What is being asked:
Give as output the line that contains "1000x1510 pixels.", followed by every remaining line of the entries, unchanged and with nothing added.

Collected data entries
================

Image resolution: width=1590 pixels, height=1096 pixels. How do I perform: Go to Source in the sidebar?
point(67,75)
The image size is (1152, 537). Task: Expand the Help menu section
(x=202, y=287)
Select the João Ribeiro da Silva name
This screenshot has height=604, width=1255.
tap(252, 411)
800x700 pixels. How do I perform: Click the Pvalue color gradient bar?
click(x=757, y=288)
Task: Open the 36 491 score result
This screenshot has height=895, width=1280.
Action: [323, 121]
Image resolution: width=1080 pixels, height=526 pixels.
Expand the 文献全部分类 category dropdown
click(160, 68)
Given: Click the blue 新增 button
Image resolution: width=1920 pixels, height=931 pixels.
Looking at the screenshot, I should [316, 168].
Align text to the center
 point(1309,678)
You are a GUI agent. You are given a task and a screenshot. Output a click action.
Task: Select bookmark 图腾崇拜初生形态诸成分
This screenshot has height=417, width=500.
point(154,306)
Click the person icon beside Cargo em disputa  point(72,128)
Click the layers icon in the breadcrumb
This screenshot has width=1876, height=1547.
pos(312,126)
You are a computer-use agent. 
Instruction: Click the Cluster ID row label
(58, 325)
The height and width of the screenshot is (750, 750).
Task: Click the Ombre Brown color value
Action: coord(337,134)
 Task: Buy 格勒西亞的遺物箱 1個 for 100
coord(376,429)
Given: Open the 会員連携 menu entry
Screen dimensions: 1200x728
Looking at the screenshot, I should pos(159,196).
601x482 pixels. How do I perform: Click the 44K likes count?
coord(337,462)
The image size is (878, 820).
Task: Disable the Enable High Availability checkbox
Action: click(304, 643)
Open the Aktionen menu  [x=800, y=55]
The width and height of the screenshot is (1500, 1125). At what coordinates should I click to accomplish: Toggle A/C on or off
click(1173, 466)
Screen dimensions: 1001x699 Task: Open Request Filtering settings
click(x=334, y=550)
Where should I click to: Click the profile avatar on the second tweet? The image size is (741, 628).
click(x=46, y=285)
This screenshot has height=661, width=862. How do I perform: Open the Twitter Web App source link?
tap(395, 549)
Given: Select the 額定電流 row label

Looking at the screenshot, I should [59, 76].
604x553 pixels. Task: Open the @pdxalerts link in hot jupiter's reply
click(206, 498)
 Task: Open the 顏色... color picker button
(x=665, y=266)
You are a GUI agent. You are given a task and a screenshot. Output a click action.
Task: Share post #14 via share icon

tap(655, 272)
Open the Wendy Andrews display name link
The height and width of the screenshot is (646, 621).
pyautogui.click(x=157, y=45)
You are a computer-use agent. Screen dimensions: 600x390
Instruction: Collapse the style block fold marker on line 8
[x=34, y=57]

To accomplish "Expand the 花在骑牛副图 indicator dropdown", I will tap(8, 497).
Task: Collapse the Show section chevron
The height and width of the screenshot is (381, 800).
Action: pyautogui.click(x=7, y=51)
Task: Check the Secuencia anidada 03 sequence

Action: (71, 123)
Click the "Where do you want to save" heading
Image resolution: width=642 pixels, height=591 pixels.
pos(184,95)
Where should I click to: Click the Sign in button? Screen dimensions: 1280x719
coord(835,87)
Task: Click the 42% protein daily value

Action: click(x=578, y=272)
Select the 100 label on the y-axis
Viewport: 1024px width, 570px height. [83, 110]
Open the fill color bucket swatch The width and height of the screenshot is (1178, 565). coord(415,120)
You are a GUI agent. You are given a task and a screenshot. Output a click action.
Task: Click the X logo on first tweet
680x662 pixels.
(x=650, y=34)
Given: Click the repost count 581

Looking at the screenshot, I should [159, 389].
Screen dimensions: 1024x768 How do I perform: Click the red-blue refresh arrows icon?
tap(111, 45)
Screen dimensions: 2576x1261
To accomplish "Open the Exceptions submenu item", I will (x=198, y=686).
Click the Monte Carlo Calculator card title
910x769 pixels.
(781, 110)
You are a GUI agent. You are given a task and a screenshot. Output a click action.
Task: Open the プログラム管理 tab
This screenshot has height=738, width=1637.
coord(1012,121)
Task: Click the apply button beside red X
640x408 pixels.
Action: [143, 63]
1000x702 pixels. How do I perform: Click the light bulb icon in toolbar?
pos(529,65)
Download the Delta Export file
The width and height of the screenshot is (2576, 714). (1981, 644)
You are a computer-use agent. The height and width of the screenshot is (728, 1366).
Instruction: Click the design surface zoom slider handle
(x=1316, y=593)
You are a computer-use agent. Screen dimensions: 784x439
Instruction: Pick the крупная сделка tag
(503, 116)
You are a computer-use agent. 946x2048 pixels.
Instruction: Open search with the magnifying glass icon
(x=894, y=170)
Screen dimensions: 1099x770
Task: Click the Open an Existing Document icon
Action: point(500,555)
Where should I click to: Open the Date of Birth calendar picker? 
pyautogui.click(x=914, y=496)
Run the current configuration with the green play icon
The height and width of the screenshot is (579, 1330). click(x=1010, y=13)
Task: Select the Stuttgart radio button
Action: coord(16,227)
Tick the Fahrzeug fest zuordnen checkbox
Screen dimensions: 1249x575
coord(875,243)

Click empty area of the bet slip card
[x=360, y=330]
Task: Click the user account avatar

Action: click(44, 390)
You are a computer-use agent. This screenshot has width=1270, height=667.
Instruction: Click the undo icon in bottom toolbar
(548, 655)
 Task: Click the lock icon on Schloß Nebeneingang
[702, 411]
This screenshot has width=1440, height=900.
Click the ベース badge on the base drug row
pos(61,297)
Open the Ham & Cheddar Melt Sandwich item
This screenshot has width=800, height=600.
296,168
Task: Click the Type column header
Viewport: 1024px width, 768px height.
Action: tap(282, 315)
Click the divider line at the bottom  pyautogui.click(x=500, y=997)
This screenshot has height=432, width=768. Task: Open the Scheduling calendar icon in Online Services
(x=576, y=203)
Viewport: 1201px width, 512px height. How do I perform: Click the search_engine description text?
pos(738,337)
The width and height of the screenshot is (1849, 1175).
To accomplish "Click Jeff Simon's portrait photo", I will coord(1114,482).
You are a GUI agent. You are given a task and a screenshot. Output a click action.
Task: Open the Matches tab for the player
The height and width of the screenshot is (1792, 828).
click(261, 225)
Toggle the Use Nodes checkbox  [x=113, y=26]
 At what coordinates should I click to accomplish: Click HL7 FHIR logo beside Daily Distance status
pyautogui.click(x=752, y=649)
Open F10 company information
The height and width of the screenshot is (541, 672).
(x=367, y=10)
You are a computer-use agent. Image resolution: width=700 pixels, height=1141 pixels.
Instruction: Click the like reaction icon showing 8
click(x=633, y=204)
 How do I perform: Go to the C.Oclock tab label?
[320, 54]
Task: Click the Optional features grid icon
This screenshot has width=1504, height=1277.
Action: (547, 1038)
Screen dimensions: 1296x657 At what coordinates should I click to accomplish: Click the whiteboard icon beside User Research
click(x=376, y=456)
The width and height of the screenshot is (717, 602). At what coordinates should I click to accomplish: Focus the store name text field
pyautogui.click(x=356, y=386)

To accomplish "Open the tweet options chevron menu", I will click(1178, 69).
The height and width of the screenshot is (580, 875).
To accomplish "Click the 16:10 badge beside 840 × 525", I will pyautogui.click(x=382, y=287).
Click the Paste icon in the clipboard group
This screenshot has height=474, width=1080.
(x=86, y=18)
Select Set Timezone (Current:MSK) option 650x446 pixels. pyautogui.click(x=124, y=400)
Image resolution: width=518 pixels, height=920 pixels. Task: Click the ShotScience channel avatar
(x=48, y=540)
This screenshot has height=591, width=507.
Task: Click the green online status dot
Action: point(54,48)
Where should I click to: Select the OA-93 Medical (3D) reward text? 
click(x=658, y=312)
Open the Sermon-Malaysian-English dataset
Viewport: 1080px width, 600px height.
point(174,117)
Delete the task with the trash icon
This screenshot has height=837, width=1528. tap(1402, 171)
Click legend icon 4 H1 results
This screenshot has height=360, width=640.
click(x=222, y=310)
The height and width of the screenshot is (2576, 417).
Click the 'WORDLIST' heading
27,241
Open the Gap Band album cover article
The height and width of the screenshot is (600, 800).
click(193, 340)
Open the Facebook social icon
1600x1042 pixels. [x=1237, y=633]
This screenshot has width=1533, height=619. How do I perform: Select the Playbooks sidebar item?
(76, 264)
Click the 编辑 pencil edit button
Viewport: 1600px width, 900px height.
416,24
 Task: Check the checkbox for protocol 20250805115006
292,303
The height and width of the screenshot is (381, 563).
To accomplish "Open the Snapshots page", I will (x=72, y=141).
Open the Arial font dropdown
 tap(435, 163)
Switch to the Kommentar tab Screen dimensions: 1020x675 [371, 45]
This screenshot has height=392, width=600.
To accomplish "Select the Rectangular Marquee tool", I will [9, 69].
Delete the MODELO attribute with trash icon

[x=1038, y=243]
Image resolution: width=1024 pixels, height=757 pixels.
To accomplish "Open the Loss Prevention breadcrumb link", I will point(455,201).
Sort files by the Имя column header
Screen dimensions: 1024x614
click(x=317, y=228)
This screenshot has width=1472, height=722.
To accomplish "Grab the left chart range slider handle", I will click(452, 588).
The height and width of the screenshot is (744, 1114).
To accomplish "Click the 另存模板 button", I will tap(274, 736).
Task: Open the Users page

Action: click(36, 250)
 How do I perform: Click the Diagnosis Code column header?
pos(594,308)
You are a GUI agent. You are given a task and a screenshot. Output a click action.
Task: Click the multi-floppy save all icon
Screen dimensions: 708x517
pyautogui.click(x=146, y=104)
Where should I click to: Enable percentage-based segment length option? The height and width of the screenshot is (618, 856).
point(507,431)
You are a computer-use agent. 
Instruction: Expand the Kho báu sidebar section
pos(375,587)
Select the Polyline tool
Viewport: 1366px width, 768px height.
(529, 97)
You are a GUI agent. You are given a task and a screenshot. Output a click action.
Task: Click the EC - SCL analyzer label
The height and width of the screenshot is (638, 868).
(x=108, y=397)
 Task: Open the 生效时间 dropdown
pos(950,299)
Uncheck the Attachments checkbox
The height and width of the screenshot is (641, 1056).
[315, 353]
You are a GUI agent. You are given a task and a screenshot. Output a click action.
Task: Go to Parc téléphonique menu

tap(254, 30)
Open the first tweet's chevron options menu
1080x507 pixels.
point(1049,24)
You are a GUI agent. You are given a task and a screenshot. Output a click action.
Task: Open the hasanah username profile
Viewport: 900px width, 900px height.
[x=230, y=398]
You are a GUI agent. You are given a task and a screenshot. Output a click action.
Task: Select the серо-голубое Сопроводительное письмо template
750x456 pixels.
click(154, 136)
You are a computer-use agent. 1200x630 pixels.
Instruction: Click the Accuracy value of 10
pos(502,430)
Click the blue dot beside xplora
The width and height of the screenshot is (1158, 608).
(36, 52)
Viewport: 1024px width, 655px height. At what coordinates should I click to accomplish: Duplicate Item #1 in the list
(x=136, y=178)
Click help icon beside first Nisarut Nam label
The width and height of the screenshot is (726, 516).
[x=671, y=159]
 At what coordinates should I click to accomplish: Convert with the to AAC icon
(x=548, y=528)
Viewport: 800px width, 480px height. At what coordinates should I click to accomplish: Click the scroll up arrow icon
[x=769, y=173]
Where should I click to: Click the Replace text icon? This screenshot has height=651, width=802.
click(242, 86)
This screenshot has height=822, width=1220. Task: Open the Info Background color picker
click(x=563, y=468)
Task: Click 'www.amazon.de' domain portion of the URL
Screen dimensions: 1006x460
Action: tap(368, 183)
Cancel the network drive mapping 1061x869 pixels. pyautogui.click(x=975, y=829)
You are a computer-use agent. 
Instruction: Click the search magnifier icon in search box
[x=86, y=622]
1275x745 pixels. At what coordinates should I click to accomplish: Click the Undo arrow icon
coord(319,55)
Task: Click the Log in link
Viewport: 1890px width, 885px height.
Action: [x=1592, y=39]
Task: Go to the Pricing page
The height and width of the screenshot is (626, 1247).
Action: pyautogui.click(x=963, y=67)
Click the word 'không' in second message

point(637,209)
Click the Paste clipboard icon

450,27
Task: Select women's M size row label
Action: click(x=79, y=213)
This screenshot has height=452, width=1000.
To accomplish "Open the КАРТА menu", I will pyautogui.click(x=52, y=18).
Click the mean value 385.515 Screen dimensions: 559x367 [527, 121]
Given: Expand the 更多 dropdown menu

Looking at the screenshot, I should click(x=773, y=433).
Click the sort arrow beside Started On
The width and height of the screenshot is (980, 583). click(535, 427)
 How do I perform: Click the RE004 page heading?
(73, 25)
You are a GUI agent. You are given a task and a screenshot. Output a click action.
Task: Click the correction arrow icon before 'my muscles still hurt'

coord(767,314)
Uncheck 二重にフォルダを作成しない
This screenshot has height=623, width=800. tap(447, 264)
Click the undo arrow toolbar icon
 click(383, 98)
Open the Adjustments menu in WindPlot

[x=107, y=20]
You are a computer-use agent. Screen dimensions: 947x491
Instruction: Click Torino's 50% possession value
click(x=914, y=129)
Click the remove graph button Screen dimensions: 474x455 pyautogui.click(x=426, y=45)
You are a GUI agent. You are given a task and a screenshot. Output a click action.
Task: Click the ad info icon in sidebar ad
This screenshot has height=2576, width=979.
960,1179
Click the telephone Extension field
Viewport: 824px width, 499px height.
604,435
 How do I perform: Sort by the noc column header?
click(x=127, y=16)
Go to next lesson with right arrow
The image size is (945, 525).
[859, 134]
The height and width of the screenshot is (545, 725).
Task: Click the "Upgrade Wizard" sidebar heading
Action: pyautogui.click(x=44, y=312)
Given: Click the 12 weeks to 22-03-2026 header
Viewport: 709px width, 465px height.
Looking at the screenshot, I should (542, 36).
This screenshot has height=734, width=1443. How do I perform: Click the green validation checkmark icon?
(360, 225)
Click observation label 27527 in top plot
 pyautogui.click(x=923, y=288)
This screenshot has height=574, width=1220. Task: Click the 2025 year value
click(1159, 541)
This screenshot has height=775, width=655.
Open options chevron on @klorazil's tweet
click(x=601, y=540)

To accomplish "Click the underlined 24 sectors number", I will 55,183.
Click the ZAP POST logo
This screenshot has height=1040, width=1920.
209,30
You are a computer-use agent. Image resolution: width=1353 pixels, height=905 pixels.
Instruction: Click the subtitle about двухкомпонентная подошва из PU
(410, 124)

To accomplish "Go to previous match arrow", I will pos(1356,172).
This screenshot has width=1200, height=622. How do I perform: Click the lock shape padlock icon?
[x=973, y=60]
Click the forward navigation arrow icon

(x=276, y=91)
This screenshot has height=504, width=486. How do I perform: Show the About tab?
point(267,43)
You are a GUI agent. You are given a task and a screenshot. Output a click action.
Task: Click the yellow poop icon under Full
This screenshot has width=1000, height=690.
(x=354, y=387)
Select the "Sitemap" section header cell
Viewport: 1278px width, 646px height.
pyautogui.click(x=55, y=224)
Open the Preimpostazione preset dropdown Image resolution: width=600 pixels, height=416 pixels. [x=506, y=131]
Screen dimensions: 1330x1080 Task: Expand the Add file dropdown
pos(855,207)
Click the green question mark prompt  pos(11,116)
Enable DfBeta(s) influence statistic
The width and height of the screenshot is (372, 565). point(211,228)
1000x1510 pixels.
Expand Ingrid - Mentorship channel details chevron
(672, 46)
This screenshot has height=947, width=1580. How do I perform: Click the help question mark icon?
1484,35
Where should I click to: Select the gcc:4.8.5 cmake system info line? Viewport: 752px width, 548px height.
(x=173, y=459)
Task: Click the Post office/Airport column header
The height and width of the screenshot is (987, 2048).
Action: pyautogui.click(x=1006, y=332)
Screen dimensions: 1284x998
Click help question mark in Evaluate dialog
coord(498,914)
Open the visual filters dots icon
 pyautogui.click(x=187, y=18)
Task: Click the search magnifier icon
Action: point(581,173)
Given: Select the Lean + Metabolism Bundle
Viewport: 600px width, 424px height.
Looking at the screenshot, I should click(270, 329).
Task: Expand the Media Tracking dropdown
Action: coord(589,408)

================

Solution to the problem:
1000x1510 pixels.
Expand Ingrid - Mentorship channel details chevron
(672, 46)
This screenshot has height=947, width=1580. How do I perform: Click the help question mark icon?
1484,35
Where should I click to: Select the gcc:4.8.5 cmake system info line? Viewport: 752px width, 548px height.
(x=173, y=459)
Task: Click the Post office/Airport column header
The height and width of the screenshot is (987, 2048).
Action: pyautogui.click(x=1006, y=332)
Screen dimensions: 1284x998
Click help question mark in Evaluate dialog
coord(498,914)
Open the visual filters dots icon
 pyautogui.click(x=187, y=18)
Task: Click the search magnifier icon
Action: point(581,173)
Given: Select the Lean + Metabolism Bundle
Viewport: 600px width, 424px height.
Looking at the screenshot, I should click(270, 329).
Task: Expand the Media Tracking dropdown
Action: coord(589,408)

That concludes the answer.